In contrast, here are a couple of mine. Can you feel my emotional turmoil as compared to Claude’s calm masterful approach? If I could draw any way I liked, I’d choose to draw as he does.

12 Comments leave one →
  1. May 23, 2008 3:30 pm

    oh gosh do I know that feeling! I’ve been ‘off’ for a couple of weeks now at my figure class!!! Just when I feel I should be at my peak, I feel like I’ve taken major steps backward! We each have our own style and sometimes fail to see what others see. Your approach is more painterly, even when sketching it has a fluid flow to it. These are strong renderings and very well executed. But me thinks: This turmoil and stagnation we feel at times is what makes us grow as artist. What do you think?

  2. May 23, 2008 5:34 pm

    These are really beautiful drawings, Casey. Your charcoal strokes are exquisite!

  3. May 23, 2008 5:46 pm

    PS. Ok, now I’ve read your text. I understand how you feel because I experience the same thing frequently and increasingly. Sometimes I feel and though my hand is a seismograph recording an earthquake. Through the encouragement of others (including yourself, I think) I am learning to love the results. Accepting and loving the results is one of the very first things I tell my students to learn. I, personally, prefer your drawings to the one you prefer. Your stroke is an externalization of your nervous system and soul. The more you learn to recognize, accept and love that, the better will be your sense of self.

    When I was a little girl, my mother always asked me why I couldn’t be more like the little girl down the street (better behaved, I guess). This was very confusing. If I’d had more wits about me at that age, I would have asked in response, “What’s wrong with being like me?”

  4. May 23, 2008 8:15 pm

    I love Claude’s advice. So, so true. I love how you’ve showcased both your work here. It is such a wonderful thing to see the different interpretations…what stood out to you, what stood out to him..

    I hope you can do more of this…lovely.

  5. May 24, 2008 11:49 am

    It must be great having the stimulation of someone like Claude in your life group. I love his drawing. But I bet there are people in your group who find your work inspiring and stimulating too, Casey. I know I do!

  6. May 24, 2008 2:51 pm

    I agree with Robyn. You’d certainly be great to have in my group!

  7. joan sandford-Cook permalink
    May 24, 2008 8:41 pm

    Casey – how could you criticise your own work simply because it is different from Claudes. Loved your centre piece – it has such movement and form whereas Claude’s is linear. My life drawing group all work differently and we bounce of each other’s ideas. Enjoyed your earlier life drawing post as well.

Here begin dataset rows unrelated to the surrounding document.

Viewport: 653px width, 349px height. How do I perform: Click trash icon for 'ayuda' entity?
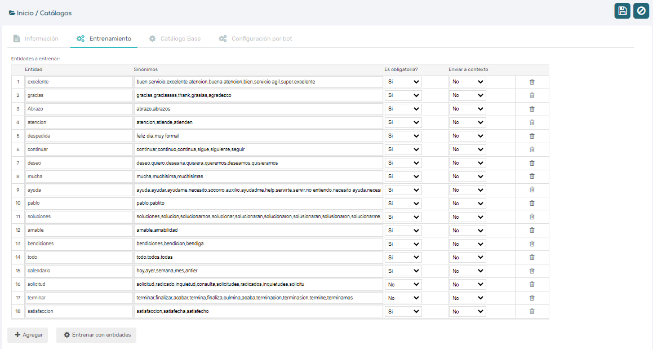coord(532,190)
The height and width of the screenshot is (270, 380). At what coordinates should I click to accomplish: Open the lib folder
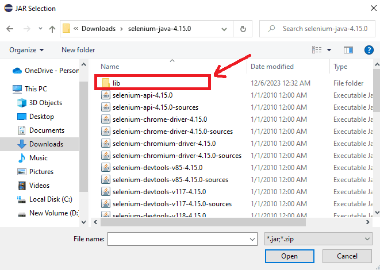click(117, 83)
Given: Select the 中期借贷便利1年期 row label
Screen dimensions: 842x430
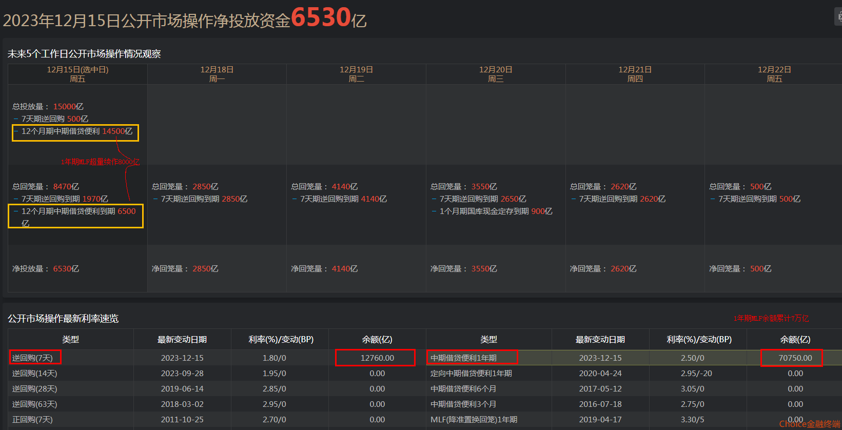Looking at the screenshot, I should coord(463,358).
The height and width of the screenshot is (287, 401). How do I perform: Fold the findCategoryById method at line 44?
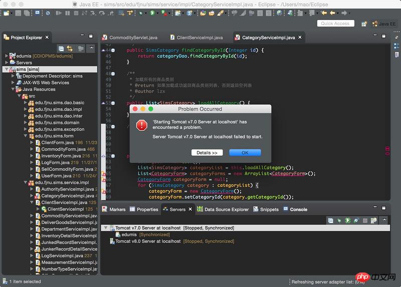pos(113,51)
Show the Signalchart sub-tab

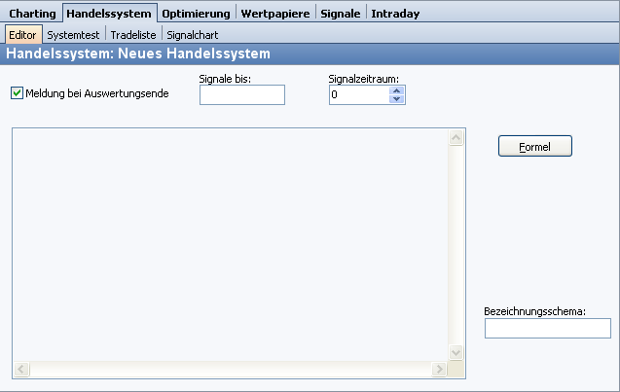[x=193, y=34]
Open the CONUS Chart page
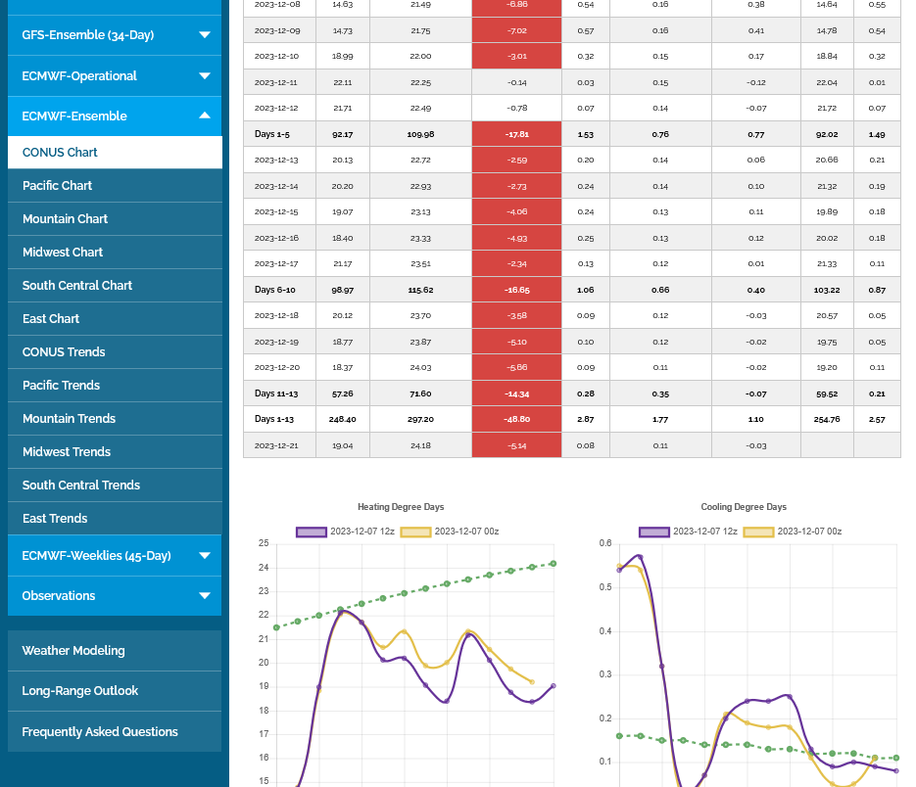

  8. caseytoussaint permalink*
    May 25, 2008 1:50 pm

    I’ve been working on getting something from everyone in the group, so I’ll be posting this sort of thing as much as I can. I think it’s fascinating how differently we see the very same model in the very same poses. My own drawings seem so obvious to me, because that’s just what I see – but when I see someone else’s, it gives me a glimpse into their world. For me, these were the very best of about 20 drawings, by the way – so when I complain about not being able to draw, really, I should show you the others (but I just can’t make myself post them!) Thank you so much for your kind words.

  9. May 26, 2008 12:49 am

    Casey, yours are BEAUTIFUL. There’s something so alive in those quick sketches…

  10. Don McNulty permalink
    May 27, 2008 7:19 pm

    As always we are our own toughest critics, your drawings are wonderful Casey, toss out that negative self talk.

  11. May 28, 2008 4:09 am

    2 different styles, 2 different mediums, all excellent! Thanks for posting those great words of wisdom about just enjoying the drawing and not caring if it looks like the model. I also agree with Don’s advice. Sometimes it’s that negative self talk that ruins the whole experience. I find that to especially be true in figure drawing sessions with people who are “better” than I am when I start making comparisons. You’re doing great work!